Dr. Arun Chandavarkar, CEO and Joint Managing Director, Biocon, said: "We are delighted by the FDA’s acceptance of the BLA for our proposed biosimilar trastuzumab. It is a major milestone for the Mylan and Biocon collaboration since it is the first U.S. regulatory submission through our joint global biosimilars program. This development positions Biocon and Mylan among the first companies to be able to address the critical need of U.S. patients for a high-quality biosimilar to treat certain HER2-positive breast cancers in the near future."

Mylan and Biocon’s proposed biosimilar trastuzumab is also under review by the European Medicines Agency (EMA).

Worldwide, nearly 2 million women are diagnosed with breast cancer each year, making it the second most common cancer in the world. HER2-positive metastatic breast cancer is an aggressive form of breast cancer that tests positive for the human epidermal growth factor receptor 2 (HER2), which promotes cancer cell growth. Approximately 20% to 30% of primary breast cancers are HER2-positive.

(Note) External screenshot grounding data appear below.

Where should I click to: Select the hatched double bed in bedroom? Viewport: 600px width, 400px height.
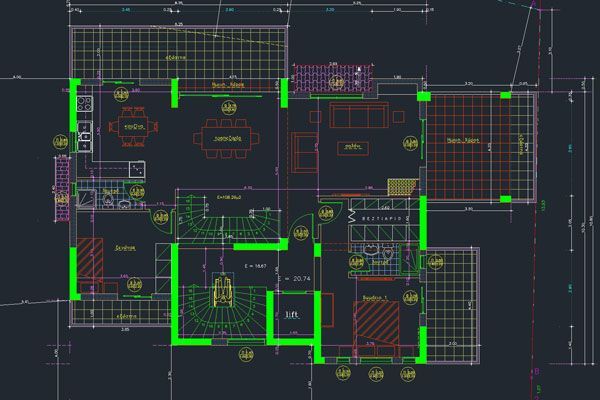tap(375, 322)
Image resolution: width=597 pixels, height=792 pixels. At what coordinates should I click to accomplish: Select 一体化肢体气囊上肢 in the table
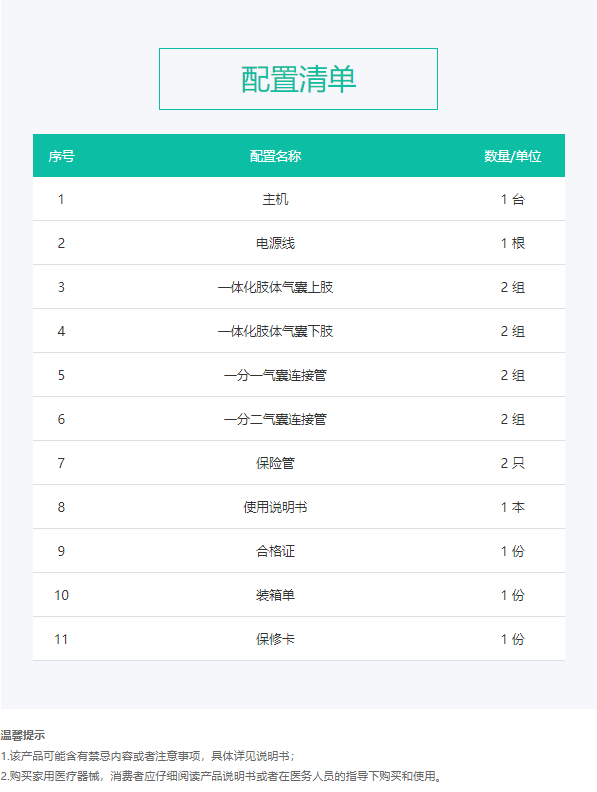275,287
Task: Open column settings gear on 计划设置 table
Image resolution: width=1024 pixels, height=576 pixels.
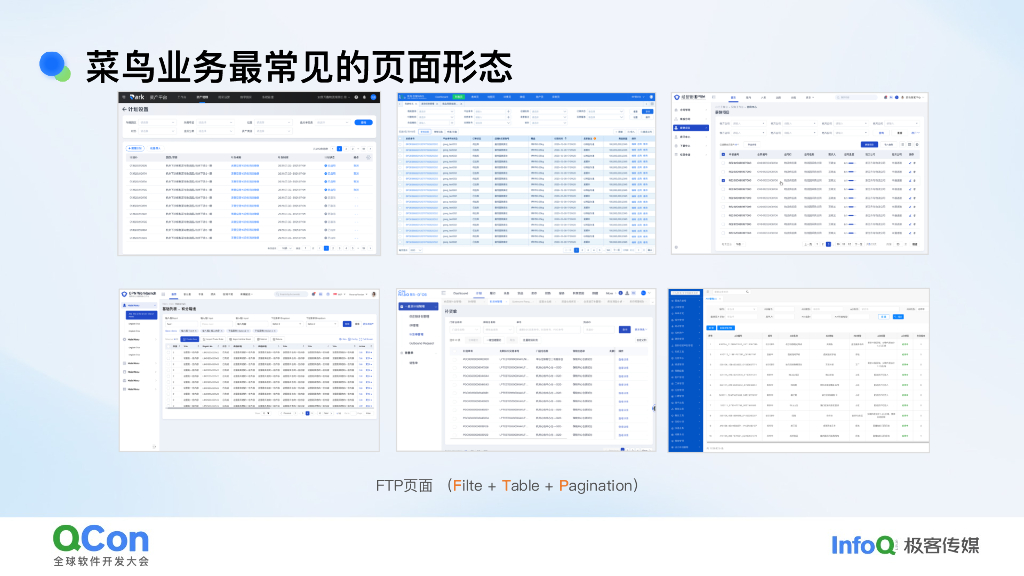Action: [x=368, y=157]
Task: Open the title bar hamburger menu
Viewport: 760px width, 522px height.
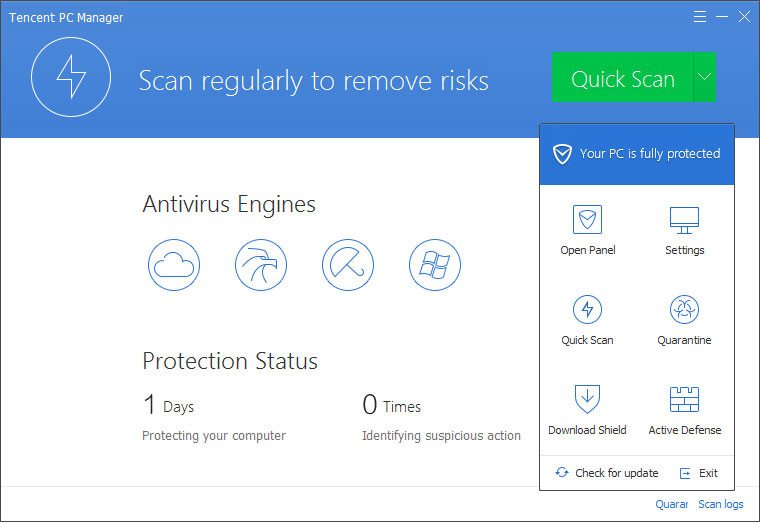Action: coord(699,17)
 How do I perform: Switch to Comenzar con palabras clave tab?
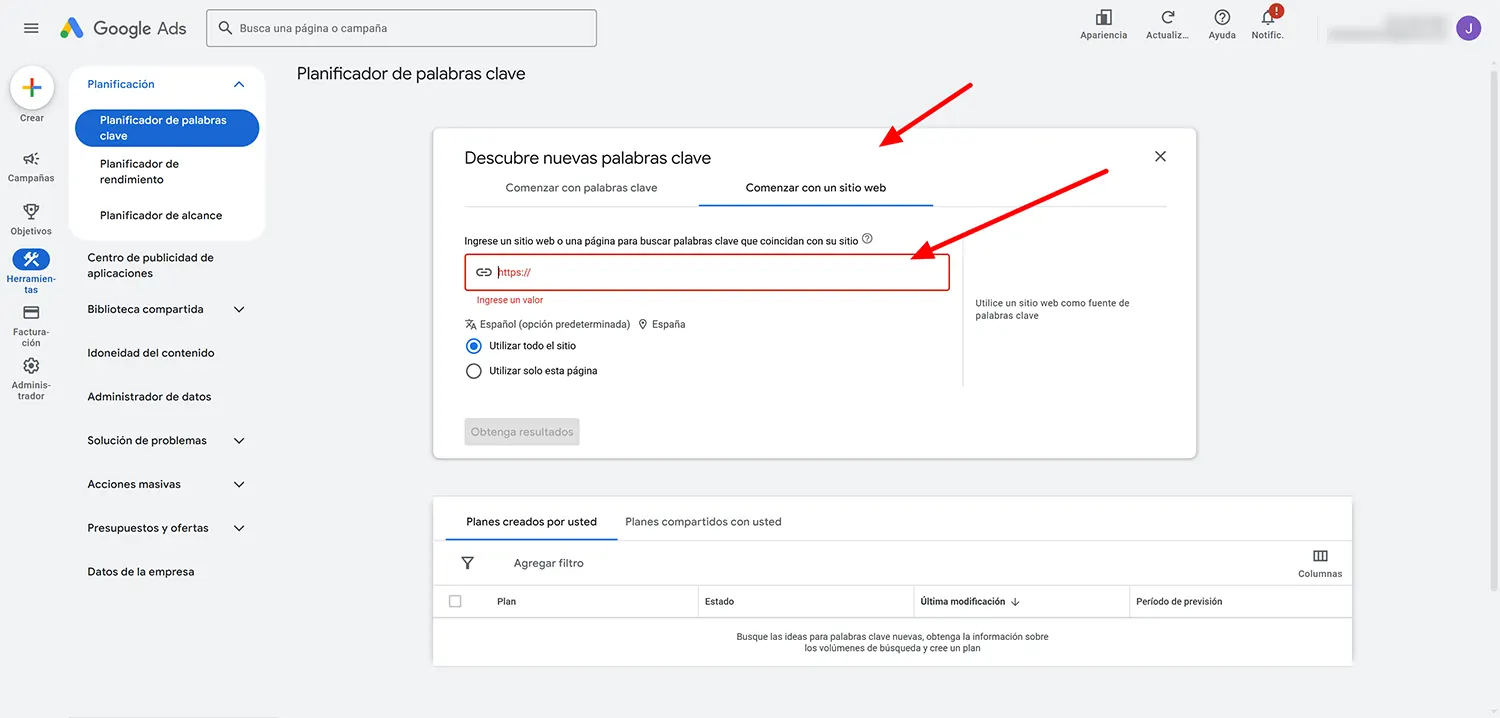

About the Biocon and Mylan Partnership

Mylan and Biocon are exclusive partners on a broad portfolio of biosimilar and insulin products. The proposed biosimilar trastuzumab is one of the six biologic products co-developed by Mylan and Biocon for the global marketplace. Mylan has exclusive commercialization rights for the proposed biosimilar trastuzumab in the U.S., Canada, Japan, Australia, New Zealand and in the European Union and European Free Trade Association countries. Biocon has co-exclusive commercialization rights with Mylan for the product in the rest of the world.